Member of Parliament for Nakuru Town West
- Incumbent
- Assumed office 4 March 2013
- Majority: 4,611 (6.4%)

Personal details
- Party: Jubilee Party

= Samuel Arama =

Kenyan politician

Samuel Arama is a Kenyan politician who has served as a member of the National Assembly for the Nakuru Town West constituency since 2013. He is a member of the Jubilee Party, having previously represented the Orange Democratic Movement.

==Early life==
Arama attended Nairobi Technical High School and worked as an accounts clerk at the Ministry of Public Works. Since 1994, he has been Managing Director at Ortama Electrical Supplies and Scomic Computers Stationeries.

==Political career==
Arama was elected to the national assembly in the 2013 Kenyan General Election, representing the Nakuru Town West constituency as a member of the Orange Democratic Movement. In the 2017 election he was re-elected as a member of the Jubilee Party. A legal challenge to his 2017 re-election was made by the ODM candidate Dr Andrew Isoe Ochoki but this was subsequently withdrawn.
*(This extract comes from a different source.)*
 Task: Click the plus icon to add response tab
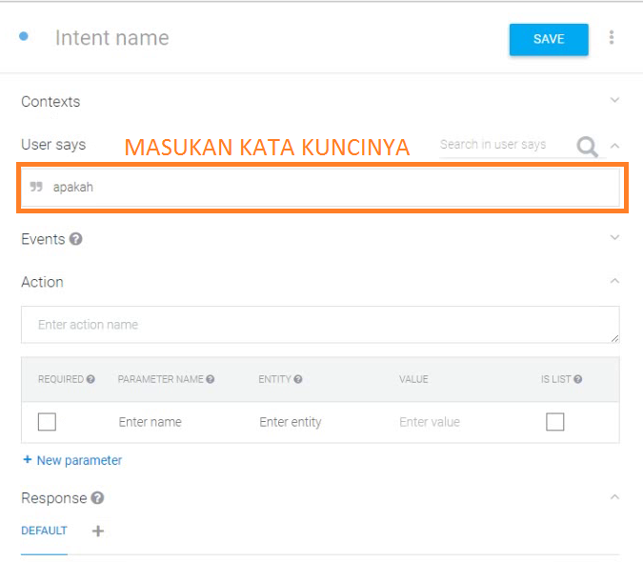pos(98,532)
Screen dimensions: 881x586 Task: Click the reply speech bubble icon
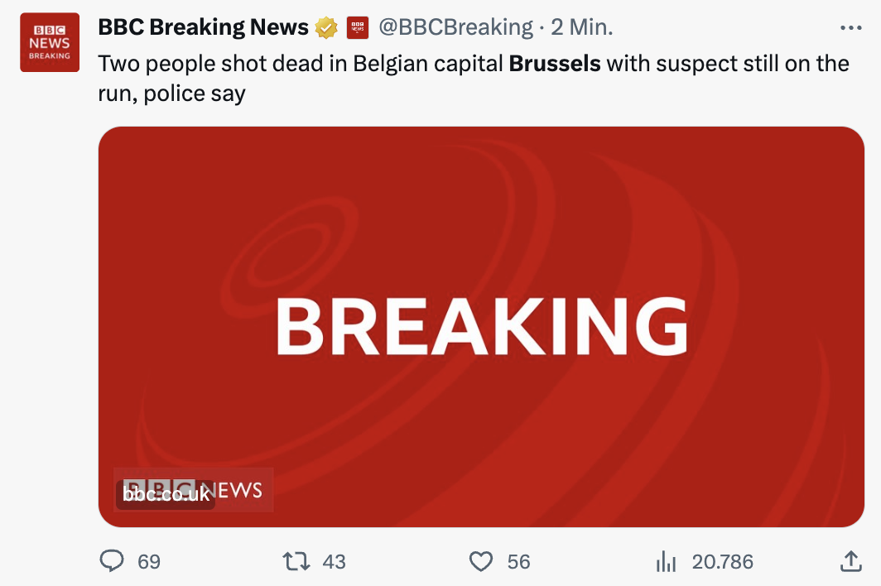[x=111, y=562]
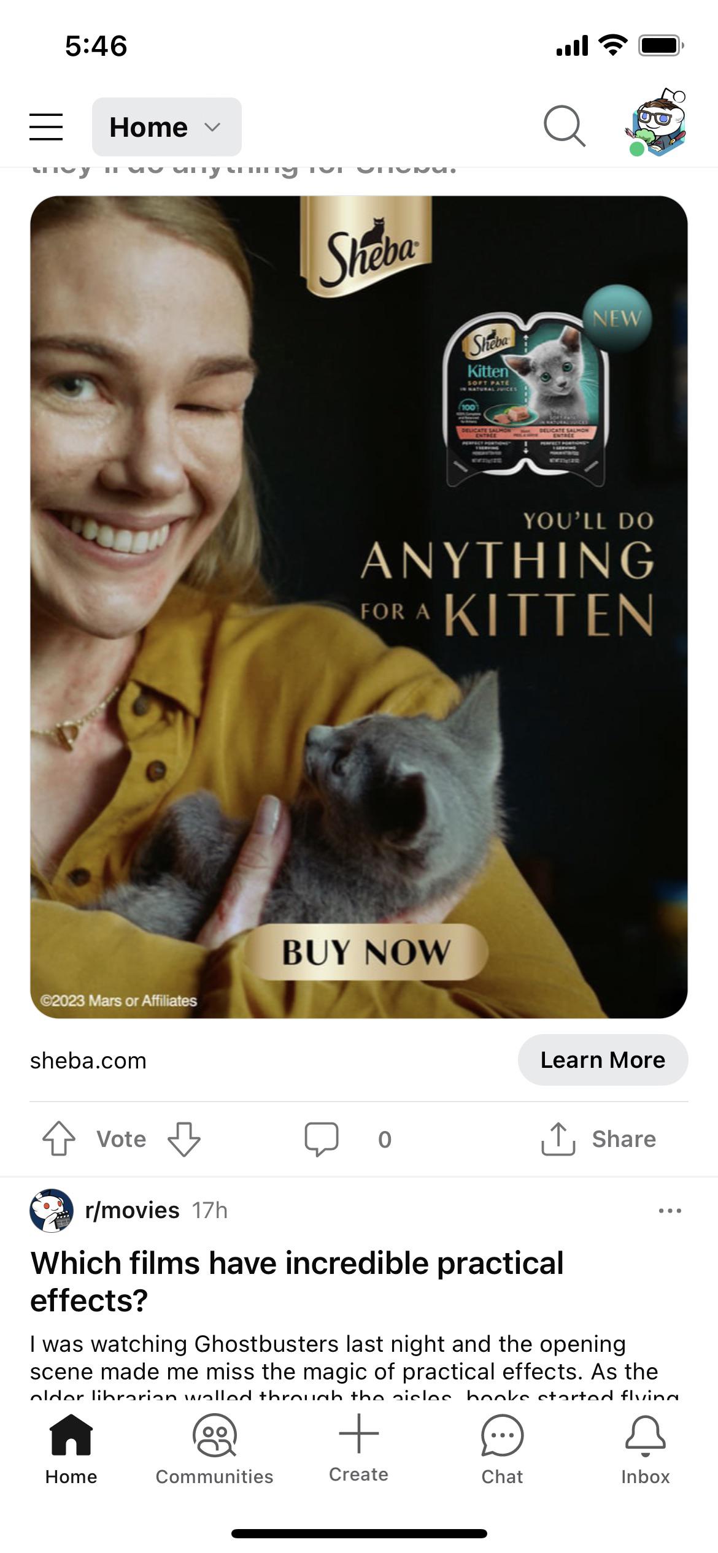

As an MP he has campaigned for the legalisation of the brewing and sale of the traditional brew bussa.

In 2020, he was named as one of 19 members of the National Assembly who have not spoken on the floor of the parliament for the entire parliamentary session.
During the COVID-19 pandemic Arama donated food and protective equipment to church pastors in Nakuru.

===Election results===

General election 2017: Nakuru Town West
| Party |  | Candidate | Votes | % | ±% |
|---|---|---|---|---|---|
|  | Jubilee | Samuel Arama | 29,682 | 41.5 | N/A |
|  | ODM | Ochoki Andrew Mingate Isoe | 25,071 | 35.0 | +0.8 |
|  | Independent | Joseph Kariko Mwangi | 12,766 | 17.8 | N/A |
|  | Independent | Erick Otieno Ogada | 1,596 | 2.2 | N/A |
|  | Independent | Ezekiel Kiprotich Komen | 759 | 1.1 | N/A |
|  | KANU | Debora Chepngetich Sang | 716 | 1.0 | −1.8 |
|  | Chama Cha Mashinani | Stephen Kipkemoi A Koech | 581 | 0.8 | N/A |
|  | Amani | Peter Getare Ndubi | 218 | 0.3 | N/A |
|  | FORD-K | Fravian Wairimu Wacira | 169 | 0.0 | N/A |
|  | Independent | Sospeter Nyakundi Nyanga Tomato | 50 | 0.1 | N/A |
| Majority |  |  | 4,611 | 6.4 |  |
|  | Jubilee gain from ODM |  | Swing |  |  |

General election 2013: Nakuru Town West
| Party |  | Candidate | Votes | % |
|---|---|---|---|---|
|  | ODM | Samuel Arama | 20,255 | 34.2 |
|  | The National Alliance | Charles N. Maisiba | 17,837 | 30.1 |
|  | United Republican Party | Mohamed Suraw Issak | 10,540 | 17.8 |
|  | Federal Party Of Kenya | Ojwang James Omondi | 2,629 | 4.4 |
|  | Narc | Joseph Kariko Mwangi | 2,352 | 4 |
|  | United Democratic Forum Party | Mike Lumbaso Brawan | 2,017 | 3.4 |
|  | KANU | William Kibowen Towett | 1,667 | 2.8 |
|  | Kenya National Congress Party Of Kenya | Victor Warutere | 815 | 1.4 |
|  | Wiper Democratic Movement- Kenya | Sammy Kipkorir seroney | 375 | 0.6 |
|  | United Democratic Movement | Raphael Kipsoi Arap Korir | 315 | 0.5 |
|  | Narc-kenya | Laban Kimathi Mukindia | 234 | 0.4 |
|  | FORD-K | Sospeter Tomato | 128 | 0.2 |
| Majority |  |  | 2,418 | 4.1 |
| Turnout |  |  | 59,164 | 82.5% |

==Legal incidents==

In 2015, Arama was accused of assaulting a voter in his constituency and in 2019 was accused of drawing a gun at a political opponent in a Nakuru church.

In June 2018, he was arrested on suspicion of land fraud along with his associate Kennedy Onkoba and detained over a weekend before being released on a Ksh 1m cash bail. He was charged with fraudulently acquiring land and conspiracy to commit fraud. In 2019, he was acquitted due to lack of evidence.